An appeals court has upheld the life-without-parole sentence of a young man who gunned down another man during a botched robbery in Cathedral City over $50 worth of marijuana.
Jacob Paul Winters, 23, was convicted in October 2016 of murder and being a convicted felon in possession of a firearm. Jurors also found true a special circumstance allegation of committing murder in commission of a robbery.
Hector Perez, 21, was found wounded in his car at 12:53 a.m. on March 21, 2016, near the area of Baristo Road and Date Palm Drive. He had been shot in the upper body and was conscious when rescuers arrived, but died at Desert Regional Medical Center about an hour later.
Deputy District Attorney Manny Bustamante said Perez was called to the parking lot of a Sonic Drive-In restaurant in Cathedral City to sell marijuana to a woman. But when he and a friend reached the scene, they saw two men — not the woman who called Perez, the prosecutor said.
Bustamante told jurors that Winters leveled a rifle at Perez’s friend while an unidentified accomplice, who is still at large, reached through the driver’s side window to take Perez’s keys out of the ignition. Perez then tried to move the rifle barrel away from his friend’s face, prompting Winters to shoot him, the prosecutor said.
“It was a simple plan, with a simple motive, that suddenly went horribly wrong,” Bustamante said.
Perez sped off from the parking lot to the area of Baristo Road and Date Palm Drive, where police found him after his friend called 911.
Winters was arrested three days after the shooting at his stepfather’s home on Avenida Quintana. He told police that he was sleeping at his mother’s home in Desert Hot Springs on the night of the shooting.
Defense attorney Arnold Lieman argued that Winters was never at the scene of the crime, and that the robbery motive made no sense, as Winters would not need to rob Perez to get marijuana. Winters was known to sell the drug and testified to that during the trial, Lieman said.
According to court records, Winters has a prior felony conviction for selling marijuana. Bustamante countered that they “weren’t looking to buy (marijuana.) They were looking to take what wasn’t theirs.”

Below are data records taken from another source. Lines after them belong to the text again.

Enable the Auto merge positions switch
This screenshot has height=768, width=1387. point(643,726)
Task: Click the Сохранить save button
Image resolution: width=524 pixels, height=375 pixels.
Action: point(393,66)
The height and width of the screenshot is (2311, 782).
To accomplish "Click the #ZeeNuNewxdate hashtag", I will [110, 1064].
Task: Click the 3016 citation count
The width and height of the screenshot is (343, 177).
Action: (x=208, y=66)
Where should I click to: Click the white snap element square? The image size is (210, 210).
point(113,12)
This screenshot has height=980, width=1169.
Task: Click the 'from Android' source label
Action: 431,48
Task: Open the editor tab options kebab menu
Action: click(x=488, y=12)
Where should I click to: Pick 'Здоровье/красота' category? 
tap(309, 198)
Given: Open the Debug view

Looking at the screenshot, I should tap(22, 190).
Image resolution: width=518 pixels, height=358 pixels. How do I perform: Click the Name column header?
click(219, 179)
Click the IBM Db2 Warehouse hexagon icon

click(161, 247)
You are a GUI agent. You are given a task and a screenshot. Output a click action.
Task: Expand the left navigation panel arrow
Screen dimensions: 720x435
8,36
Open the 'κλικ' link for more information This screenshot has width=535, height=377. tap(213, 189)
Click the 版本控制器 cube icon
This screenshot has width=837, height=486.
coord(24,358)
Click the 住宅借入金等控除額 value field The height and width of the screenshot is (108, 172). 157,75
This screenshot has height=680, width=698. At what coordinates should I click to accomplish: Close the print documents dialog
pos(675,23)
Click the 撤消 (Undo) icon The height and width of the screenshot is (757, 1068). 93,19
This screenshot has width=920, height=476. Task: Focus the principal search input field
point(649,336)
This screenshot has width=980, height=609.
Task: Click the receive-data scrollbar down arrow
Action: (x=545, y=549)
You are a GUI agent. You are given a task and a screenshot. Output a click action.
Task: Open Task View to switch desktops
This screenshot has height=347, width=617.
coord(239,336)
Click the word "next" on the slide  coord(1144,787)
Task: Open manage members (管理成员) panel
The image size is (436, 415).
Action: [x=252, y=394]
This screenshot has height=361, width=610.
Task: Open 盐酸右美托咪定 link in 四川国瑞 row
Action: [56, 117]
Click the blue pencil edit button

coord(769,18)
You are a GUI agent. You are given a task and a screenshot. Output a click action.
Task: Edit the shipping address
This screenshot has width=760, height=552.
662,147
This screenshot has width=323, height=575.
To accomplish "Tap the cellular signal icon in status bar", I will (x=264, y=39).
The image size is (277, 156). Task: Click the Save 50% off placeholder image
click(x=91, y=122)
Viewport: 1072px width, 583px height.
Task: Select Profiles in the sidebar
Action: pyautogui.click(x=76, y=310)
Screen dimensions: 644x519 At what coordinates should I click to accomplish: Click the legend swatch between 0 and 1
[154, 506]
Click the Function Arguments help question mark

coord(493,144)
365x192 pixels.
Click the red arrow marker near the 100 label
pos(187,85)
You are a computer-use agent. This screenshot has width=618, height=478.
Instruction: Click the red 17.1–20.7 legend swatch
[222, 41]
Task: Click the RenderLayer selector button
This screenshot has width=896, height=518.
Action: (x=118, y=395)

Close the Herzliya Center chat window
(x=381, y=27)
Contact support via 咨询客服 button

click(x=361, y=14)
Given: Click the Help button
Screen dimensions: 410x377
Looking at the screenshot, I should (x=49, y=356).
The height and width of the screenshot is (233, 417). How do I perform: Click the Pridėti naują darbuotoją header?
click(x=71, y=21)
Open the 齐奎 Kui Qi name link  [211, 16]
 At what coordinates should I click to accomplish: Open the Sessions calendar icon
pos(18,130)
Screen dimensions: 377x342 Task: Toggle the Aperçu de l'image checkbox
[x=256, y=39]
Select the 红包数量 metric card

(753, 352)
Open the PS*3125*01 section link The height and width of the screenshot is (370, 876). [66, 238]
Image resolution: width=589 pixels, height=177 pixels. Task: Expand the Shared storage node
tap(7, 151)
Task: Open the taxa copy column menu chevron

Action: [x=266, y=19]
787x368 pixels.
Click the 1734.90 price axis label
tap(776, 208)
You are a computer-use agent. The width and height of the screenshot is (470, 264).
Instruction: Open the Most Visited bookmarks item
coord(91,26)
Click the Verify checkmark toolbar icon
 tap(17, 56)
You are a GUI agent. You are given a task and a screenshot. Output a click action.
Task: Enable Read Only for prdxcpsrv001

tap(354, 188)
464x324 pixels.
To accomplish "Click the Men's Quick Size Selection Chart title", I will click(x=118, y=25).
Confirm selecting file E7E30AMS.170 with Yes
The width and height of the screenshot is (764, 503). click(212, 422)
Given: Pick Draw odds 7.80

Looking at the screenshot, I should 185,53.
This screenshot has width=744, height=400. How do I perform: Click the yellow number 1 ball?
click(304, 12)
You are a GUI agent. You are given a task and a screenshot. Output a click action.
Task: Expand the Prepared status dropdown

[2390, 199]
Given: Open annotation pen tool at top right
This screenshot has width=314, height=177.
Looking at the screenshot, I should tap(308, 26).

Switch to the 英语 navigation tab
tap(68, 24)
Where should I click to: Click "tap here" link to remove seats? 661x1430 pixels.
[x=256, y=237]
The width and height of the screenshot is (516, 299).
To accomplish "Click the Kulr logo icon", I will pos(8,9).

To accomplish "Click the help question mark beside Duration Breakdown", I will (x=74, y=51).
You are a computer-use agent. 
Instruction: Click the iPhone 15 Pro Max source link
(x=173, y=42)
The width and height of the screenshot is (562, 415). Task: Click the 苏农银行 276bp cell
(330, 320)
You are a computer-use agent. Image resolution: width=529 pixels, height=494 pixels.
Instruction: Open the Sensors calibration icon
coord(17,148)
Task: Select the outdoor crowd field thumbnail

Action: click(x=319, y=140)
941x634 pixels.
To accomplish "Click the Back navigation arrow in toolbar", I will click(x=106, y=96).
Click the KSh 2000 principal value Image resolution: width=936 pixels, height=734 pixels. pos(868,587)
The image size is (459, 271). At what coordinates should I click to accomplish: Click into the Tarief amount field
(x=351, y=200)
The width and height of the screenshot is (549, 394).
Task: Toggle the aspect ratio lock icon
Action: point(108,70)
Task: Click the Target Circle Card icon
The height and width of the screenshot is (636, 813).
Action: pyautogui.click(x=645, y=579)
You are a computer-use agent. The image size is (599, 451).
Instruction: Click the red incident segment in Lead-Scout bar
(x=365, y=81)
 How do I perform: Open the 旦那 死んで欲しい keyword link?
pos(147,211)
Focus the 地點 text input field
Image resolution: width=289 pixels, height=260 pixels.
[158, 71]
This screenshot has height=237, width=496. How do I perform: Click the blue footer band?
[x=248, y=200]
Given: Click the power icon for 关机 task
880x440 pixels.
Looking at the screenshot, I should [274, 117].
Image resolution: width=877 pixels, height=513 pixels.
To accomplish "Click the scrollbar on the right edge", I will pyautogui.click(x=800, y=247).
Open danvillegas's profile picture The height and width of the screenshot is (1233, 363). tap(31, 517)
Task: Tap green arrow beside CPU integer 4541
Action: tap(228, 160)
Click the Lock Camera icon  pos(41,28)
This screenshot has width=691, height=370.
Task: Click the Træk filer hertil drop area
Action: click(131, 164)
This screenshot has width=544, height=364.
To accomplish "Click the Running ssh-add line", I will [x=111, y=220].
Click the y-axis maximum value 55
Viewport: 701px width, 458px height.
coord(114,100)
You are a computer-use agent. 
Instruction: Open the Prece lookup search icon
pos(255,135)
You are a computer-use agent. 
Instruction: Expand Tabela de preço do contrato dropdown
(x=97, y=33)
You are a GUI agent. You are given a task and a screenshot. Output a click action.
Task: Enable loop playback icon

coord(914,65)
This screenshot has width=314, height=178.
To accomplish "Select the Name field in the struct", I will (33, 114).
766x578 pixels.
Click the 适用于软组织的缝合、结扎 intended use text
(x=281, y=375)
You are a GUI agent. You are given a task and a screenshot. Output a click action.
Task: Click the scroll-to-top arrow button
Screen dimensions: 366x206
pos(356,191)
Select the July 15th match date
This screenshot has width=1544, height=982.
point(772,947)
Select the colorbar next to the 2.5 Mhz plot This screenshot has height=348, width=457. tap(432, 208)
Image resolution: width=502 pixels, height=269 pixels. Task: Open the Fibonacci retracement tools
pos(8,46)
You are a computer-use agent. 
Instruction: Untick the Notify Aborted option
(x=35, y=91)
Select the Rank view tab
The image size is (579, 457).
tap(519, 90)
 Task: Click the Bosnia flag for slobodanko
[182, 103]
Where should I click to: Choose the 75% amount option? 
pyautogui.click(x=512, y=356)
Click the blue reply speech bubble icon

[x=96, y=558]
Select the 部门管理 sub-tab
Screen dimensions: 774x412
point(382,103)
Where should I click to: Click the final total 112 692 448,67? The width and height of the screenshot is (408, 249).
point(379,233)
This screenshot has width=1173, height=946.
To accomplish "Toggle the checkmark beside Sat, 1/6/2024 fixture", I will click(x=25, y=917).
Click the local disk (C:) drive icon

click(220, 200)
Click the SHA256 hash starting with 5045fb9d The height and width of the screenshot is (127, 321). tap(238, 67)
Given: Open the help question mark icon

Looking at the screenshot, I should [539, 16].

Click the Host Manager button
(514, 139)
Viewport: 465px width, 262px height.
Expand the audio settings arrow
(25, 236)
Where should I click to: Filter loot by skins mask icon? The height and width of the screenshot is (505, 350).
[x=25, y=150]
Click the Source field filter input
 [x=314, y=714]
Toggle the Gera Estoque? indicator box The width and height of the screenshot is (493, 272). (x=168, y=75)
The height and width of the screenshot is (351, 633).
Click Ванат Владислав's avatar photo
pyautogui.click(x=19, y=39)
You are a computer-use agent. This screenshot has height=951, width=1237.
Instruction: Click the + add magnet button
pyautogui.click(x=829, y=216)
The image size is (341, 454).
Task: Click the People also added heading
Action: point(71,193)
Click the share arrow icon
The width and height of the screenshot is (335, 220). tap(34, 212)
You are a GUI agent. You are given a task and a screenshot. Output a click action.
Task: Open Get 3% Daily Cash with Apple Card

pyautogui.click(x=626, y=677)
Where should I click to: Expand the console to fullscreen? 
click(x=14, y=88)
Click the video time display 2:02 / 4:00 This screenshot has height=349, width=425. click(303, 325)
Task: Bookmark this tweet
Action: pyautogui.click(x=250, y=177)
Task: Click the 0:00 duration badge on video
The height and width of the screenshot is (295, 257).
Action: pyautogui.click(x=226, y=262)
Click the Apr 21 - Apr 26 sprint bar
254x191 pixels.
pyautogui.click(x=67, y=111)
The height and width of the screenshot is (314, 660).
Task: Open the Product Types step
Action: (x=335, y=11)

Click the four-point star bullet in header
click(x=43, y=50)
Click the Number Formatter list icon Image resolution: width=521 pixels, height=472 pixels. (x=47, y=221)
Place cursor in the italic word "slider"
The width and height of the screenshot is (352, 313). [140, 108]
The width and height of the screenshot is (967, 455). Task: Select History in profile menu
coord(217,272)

Winters’ attorneys argued in the appeal that he did not act with the intent to kill, rendering his conviction and sentence “contrary to contemporary values, the laws of a majority of states, and do not serve the legitimate penological purposes of retribution and deterrence,” according to the appeals court’s opinion. The defense argued that convicting someone on the special-circumstance allegation without the intent to kill violated the Eighth Amendment against cruel and unusual punishment.
A three-justice panel disagreed Monday in affirming Winters’ sentence, stating that whether or not he intended to kill Perez, pointing a rifle at him showed an “`utter indifference’ to the value of human life.” The panel ruled that precedent showed that even without the intent to kill, it has been held that defendants can be subject to the death penalty, as well as life sentences without the possibility of parole.